Aun aceptando que el Lliure "somos todos" (todos los que nos lo merecemos), bueno será recordar que entre esos "todos" destacan el Consejo de dirección del teatro, la Fundación Teatre Lliure, la Asociación de Espectadores del Teatre Lliure, amén de la Orquestra del Lliure, de Cesc Gelabert (la danza), y de todos cuantos trabajan a diario en el Lliure, desde el administrador, Toni Rodríguez, a la taquillera, Noemí Alesan.
Empecemos, si les parece, por la fundación. La Fundación Teatre Lliure-Teatre Públic de Barcelona aparece a los 10 años de la inauguración del teatro (1976). Sustituye a la cooperativa inicial, sirve para dar cabida en la misma a las, a la sazón, tres instituciones que subvencionan al Lliure (Generalitat, Diputación y Ayuntamiento); y sirve, a la vez, para apoyar la conquista de la nueva sede del Lliure, a la cual, después de 10 gloriosos años, el teatrillo de Gràcia aspira (a la sazón, el coso de Las Glorias), más que merecidamente, así como para arropar la figura del, también a la sazón, patrón carismático del Lliure, Fabià Puigserver.
Y es así, para arropar a Fabià Puigserver, que me veo, en 1986, crítico teatral de este peródico y carné número 5 de la Asociación de Espectadores del Teatre Lliure, elevado a la dignidad de patrono de la Fundación Teatre Lliure (previo, eso sí, pago de 100.000 pesetas, el sueldo mensual -al menos el mío-, en aquel año, de un redactor de EL PAÍS).

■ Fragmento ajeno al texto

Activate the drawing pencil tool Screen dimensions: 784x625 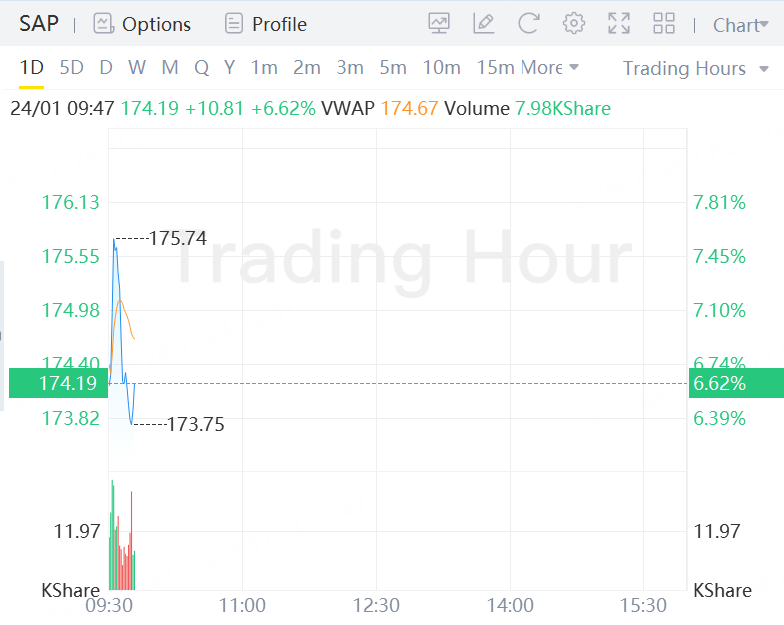(484, 24)
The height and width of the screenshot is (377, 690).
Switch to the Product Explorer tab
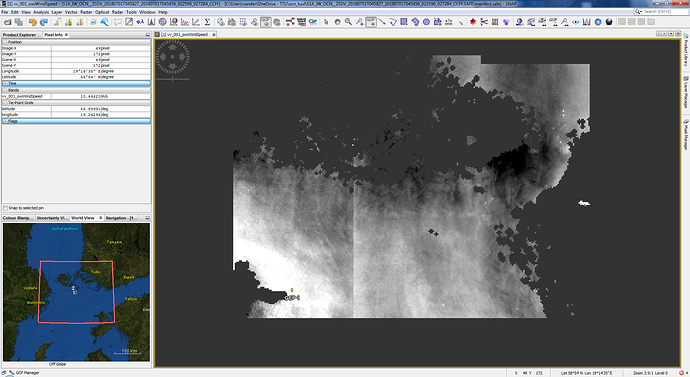(x=19, y=34)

Lo consideré un honor. Fabià me escogía como patrono -era él quien daba el visto bueno a la lista de los patronos: "Montanyès, patrono vitalicio; Lluís Pasqual, no; reelegible"; toma castaña-; me elegía como patrono reelegible, como Pasqual, a los dos o cuatro años, no recuerdo; y me elegía, supongo, por los 24 artículos que le escribí, la mayoría de ellos en este periódico, en un intento strehleriano de demostrar que un teatro "público" no es necesariamente un teatro "oficial".

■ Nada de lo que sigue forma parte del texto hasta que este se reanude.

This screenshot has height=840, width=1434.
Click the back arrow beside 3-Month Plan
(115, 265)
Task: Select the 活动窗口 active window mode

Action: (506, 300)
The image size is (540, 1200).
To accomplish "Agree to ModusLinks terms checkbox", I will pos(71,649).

Vendí una pequeña acuarela que el pintor Sunyer me había regalado, siendo un niño, en El Port de la Selva, y de las 200.000 pesetas que me dio la familia Maragall, entregué 100.000 a la mayor gloria de Fabià y del Lliure y el resto me lo fui a gastar en un desayuno-almuerzo-merienda-cena en una calanque de Marsella, con un grupo de amigotes.

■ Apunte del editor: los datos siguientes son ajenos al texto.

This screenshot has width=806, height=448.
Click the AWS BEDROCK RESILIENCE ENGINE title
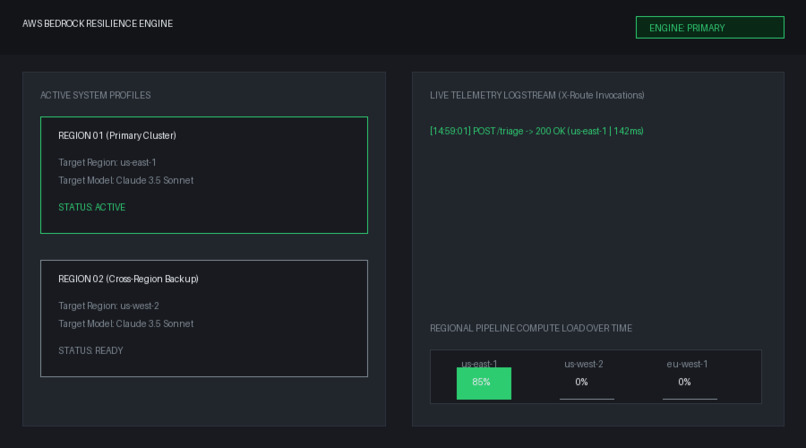[x=98, y=24]
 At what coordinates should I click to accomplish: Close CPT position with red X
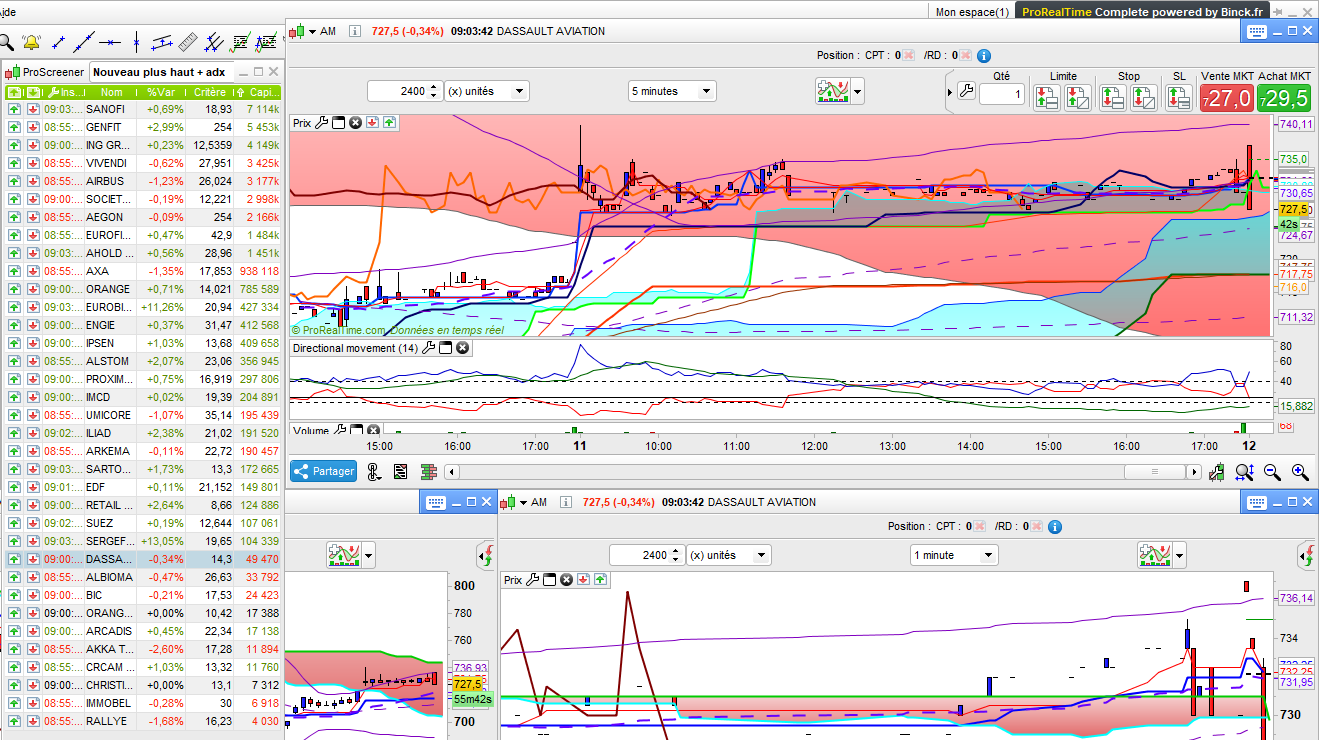pyautogui.click(x=909, y=56)
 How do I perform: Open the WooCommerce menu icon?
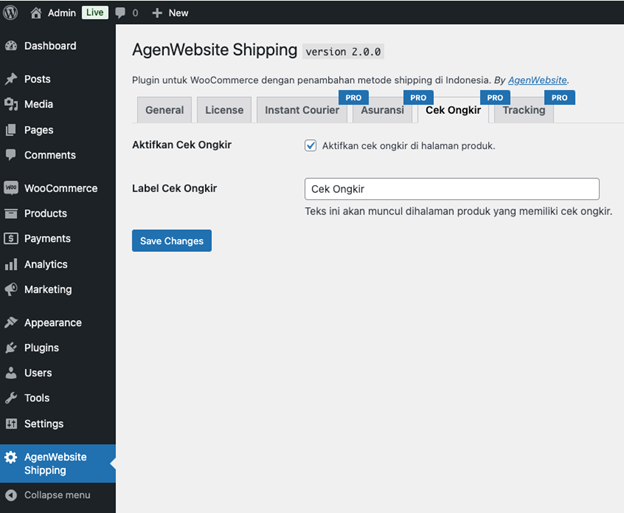[11, 188]

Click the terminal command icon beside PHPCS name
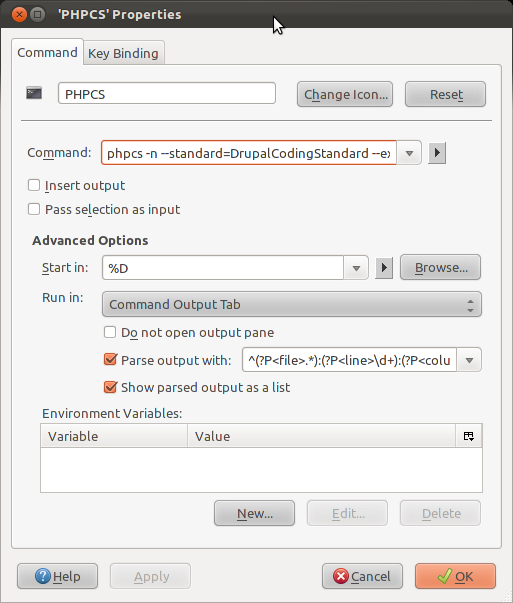click(x=34, y=93)
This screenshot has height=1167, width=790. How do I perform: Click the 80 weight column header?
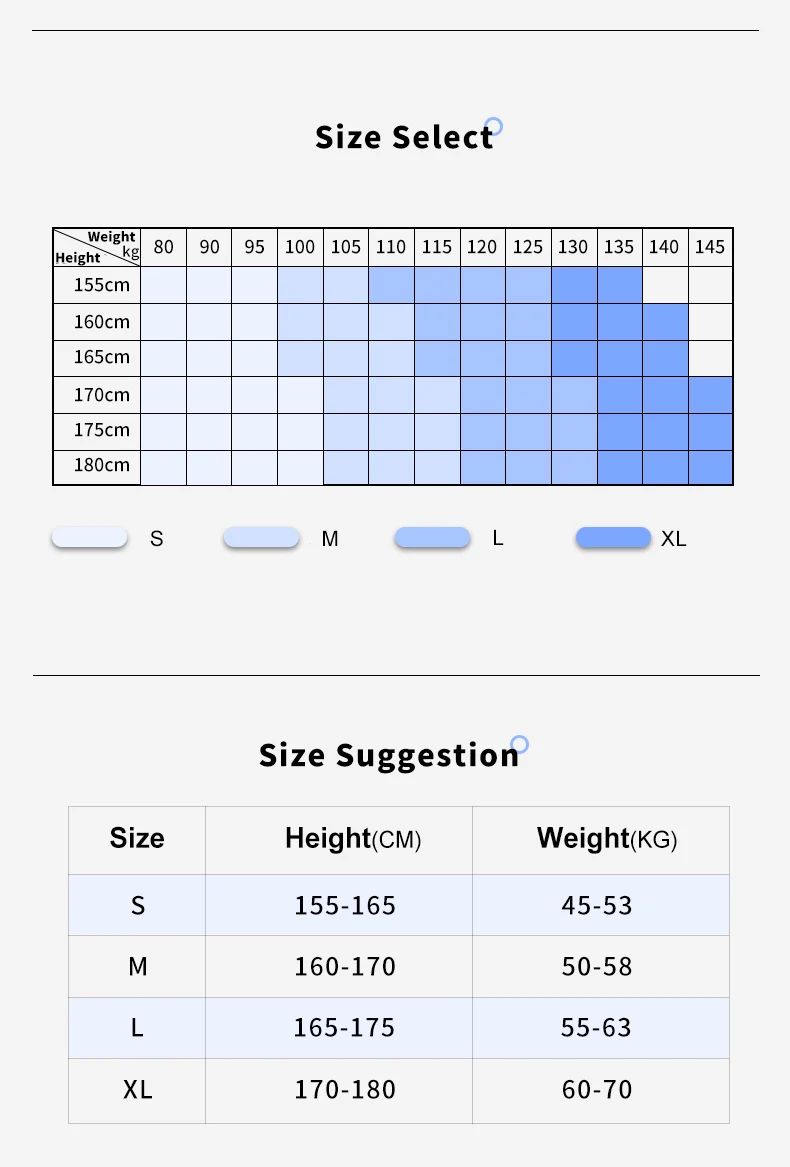click(x=164, y=247)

Durante más de 10 años he asistido a todas las reuniones de la Fundación Teatre Lliure-Teatre Públic de Barcelona. Al principio, en vida de Fabià, llegamos a ser 20, cerca de 20; antes de que dimitiese hará un par o tres de años, éramos dos o tres, más los patronos de la Generalitat, la Diputación, el Ayuntamiento, y, nuevo patrono, el del Ministerio de Cultura. A mí me dijeron, en 1986, que entre los patronos, para aupar al Lliure, para arropar a Fabià, se hallaba "la flor i nata de la Barcelona d'esquerres", amén de algunos nombres del teatro universal: de Strehler a Chéreau, pasando por Núria Espert o por Montserrat Caballé. Me hablaron de Tàpies, de Montsalvatge, de Martí Pol... A Tàpies creo que le vi una vez; a Martí Pol, varias; a los demás, ninguna. Tampoco vi a Guardiola, a Terenci Moix, a Marsé o a la Bella Dorita. Ni a Pere Gimferrer. Con los años, y más después de la muerte de Fabià, lograron aburrirme: los patronos (cuatro gatos) teníamos que limitarnos a decir "miau" a lo que dos, tres, una semana antes ya habíamos leído en el periódico. Me harté, hablé con Lluís Homar, a la sazón el jefe, le dije que no había nacido para florero, y poco después se me dio acceso, siempre y cuando se me invitase, con voz pero sin voto, en el consejo de dirección. Estuve en dos, tres reuniones, una junto a Benach, patrono como yo, crítico teatral de La Vanguardia, y propuse que se trabajara en un texto para explicar a nuestro público, real y potencial, en qué consistiría "el futuro del Teatre Lliure". Todo el mundo estuvo de acuerdo. Luego llegaron Pasqual y Graells, sustituyendo en la dirección a Homar, y nunca más me volvieron a llamar. Y dimití. (Continuará).
P. S. "Inteligencia de las máquinas de escribir. Inteligencia y ciencia de las máquinas de escribir", escribía Savinio, hablando de la suya, una Olivetti M. 40 (la mía es una Lettera 35). Inteligencia y ciencia de los justicieros ordenadores, supongo, de Miquel Alberola e Ignacio Echevarría, los cuales, entrevistando el primero a Fabià Estapé (EL PAÍS, 10 de agosto), y el segundo evocando la Barcelona de Jaime Gil de Biedma (EL PAÍS, 5 de agosto), escriben Boccaccio, con cuatro ces, al referirse al mítico local de la calle de Muntaner, al cual, como es notorio, la gauche divine dejó irremediable y gloriosamente cojo: Boccaccio es literatura; a Bocaccio, por el contrario, íbamos tan sólo a tomar copas y poquita cosa más.